Request/response handling


Let us understand what a request and response stands for and get a brief idea about the components handling these requests.

  • Request: As the name suggests, when you search for a keyword, an action is triggered (in a form of query) to Solr to take care of the action (in this case, find out the search keywords) and display the results relevant to it. The action which is triggered is called a request.

  • Response: Response is nothing but what is being displayed on your screen based on the search keywords and other specifications you have stated in your search query.

  • RequestHandler: It is a component which is responsible for answering your requests and is installed and configured in the solrconfig.xml file. Moreover, it has a specific name and class assigned to handle the requests efficiently. If the name starts with a /, you will be able to reach the requesthandler by calling the appropriate path.

    For instance, let us consider an example of the updatehandler which is configured like this:

    <requestHandler name="/update" class="solr.XmlUpdateRequestHandler" />

    In the above example, the handler can be reached by calling <solr_url>/update. You may visit http://lucene.apache.org/solr/4_3_1/solr-core/org/apache/solr/request/SolrRequestHandler.html to explore further the list of RequesetHandlers.

    Request and response handling are the primary steps you should be aware of in order to play around with various optimal methods of searching data. We will cover how to efficiently handle request and responses in this section.

    Before we start with how to handle a request or response, let's walk through a few of the important directories which we will be using throughout the chapter along with what they are used to store. They are:

  • Conf: It is one of the mandatory directories in Solr which contains configuration related files like solrconfig.xml and schema.xml. You may also place your other configuration files here in this directory.

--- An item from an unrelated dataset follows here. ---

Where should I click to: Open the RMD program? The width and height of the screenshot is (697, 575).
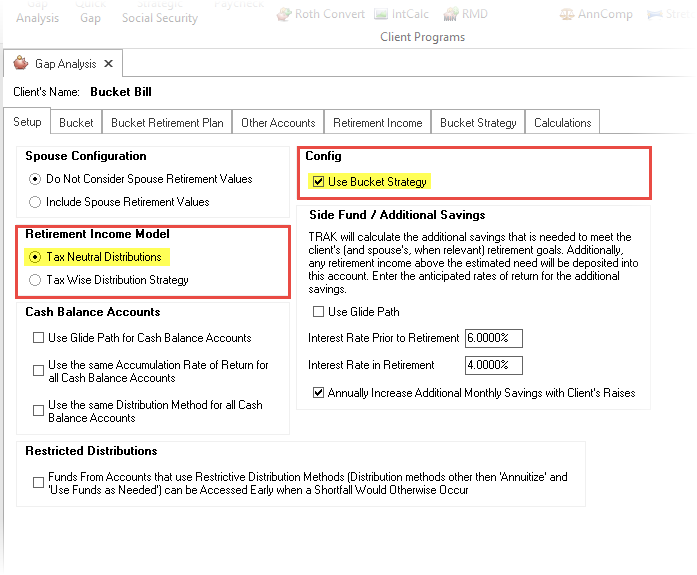466,14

  • Data: This is the directory where Solr keeps your index by default and is used by replication scripts. If you are not happy with this default location, you have enough flexibility to override it at solrconfig.xml. Don't panic! If the stated custom directory doesn't exist, Solr will create it for you.

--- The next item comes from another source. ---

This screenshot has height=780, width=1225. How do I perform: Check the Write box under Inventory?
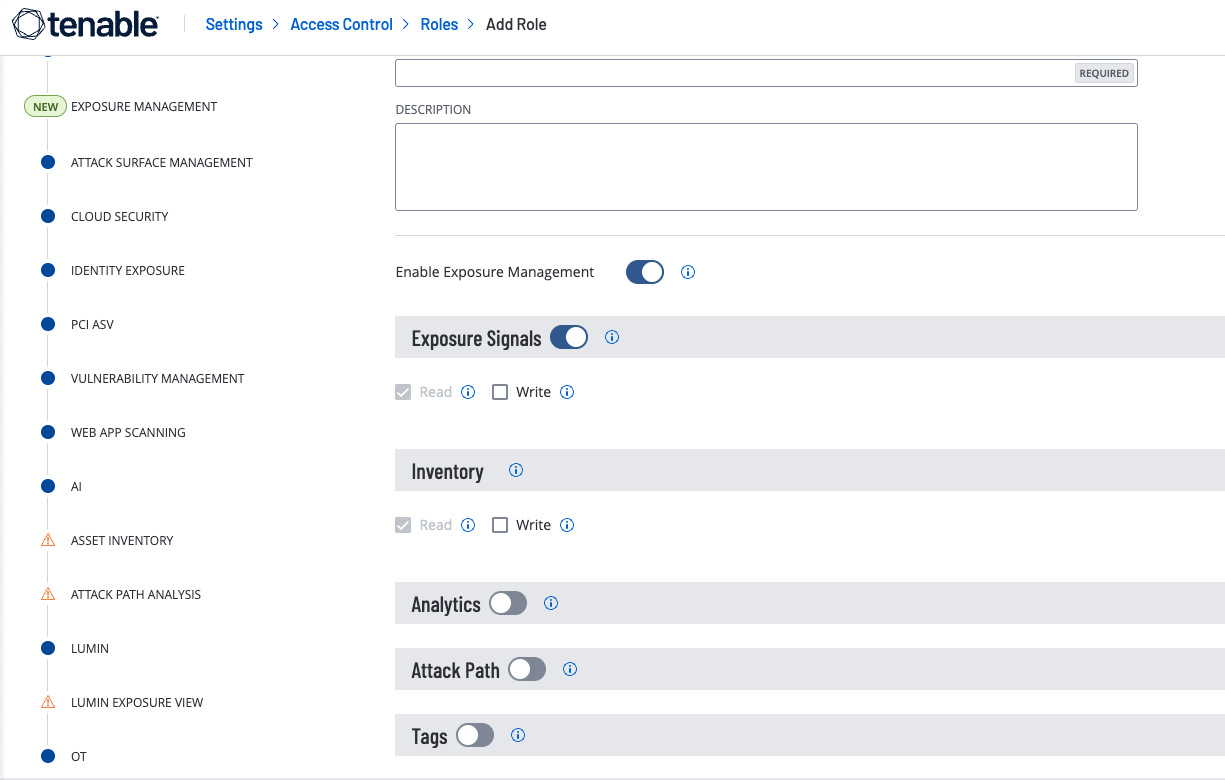(500, 525)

  • Lib: It is not mandatory to have this directory. JARS resides here which is located by Solr to resolve any "plugins" which have been defined in your solrconfig.xml or schema.xml. For example, Analyzers, Requesthandlers, and so on come into the picture.

  • Bin: Replication scripts reside here in this directory and it is up to you whether to have and/or use this directory.

Requests are handled using multiple handlers and/or multiple instances of the same SolrRequestHandler class. How do you wish to use the handler and instances of the handler class is differentiated based on the custom configurations, and are registered with SolrCore. An alternate way to register your SolrRequestHandler with the core is through the solrconfig.xml file.

For instance:

<requestHandler name="/foo" class="solr.CustomRequestHandler" />
    <!-- initialization args may optionally be defined here -->
     <lst name="defaults">
       <int name="rows">10</int>
       <str name="fl">*</str>
       <str name="version">2.1</str>
     </lst>
  </requestHandler>

The easiest way to implement SolrRequestHandler is to extend the RequestHandlerBase class.

 

Querying


Writing a simple query is definitely an easy job; however, writing a complex one with queries playing around with phrases, boosting and prioritizing search results, nesting your query, and a search even based on partial match would be a challenging task. In addition to this, you must remember to write your query taking the performance aspects into account. This is one of the reasons why something that seems to be simple at first sight, actually proves to be even more challenging like writing a complex query which is equally good and efficient in terms of performance. This chapter will guide you through a few of the tasks you are expected to encounter during your everyday work with Solr.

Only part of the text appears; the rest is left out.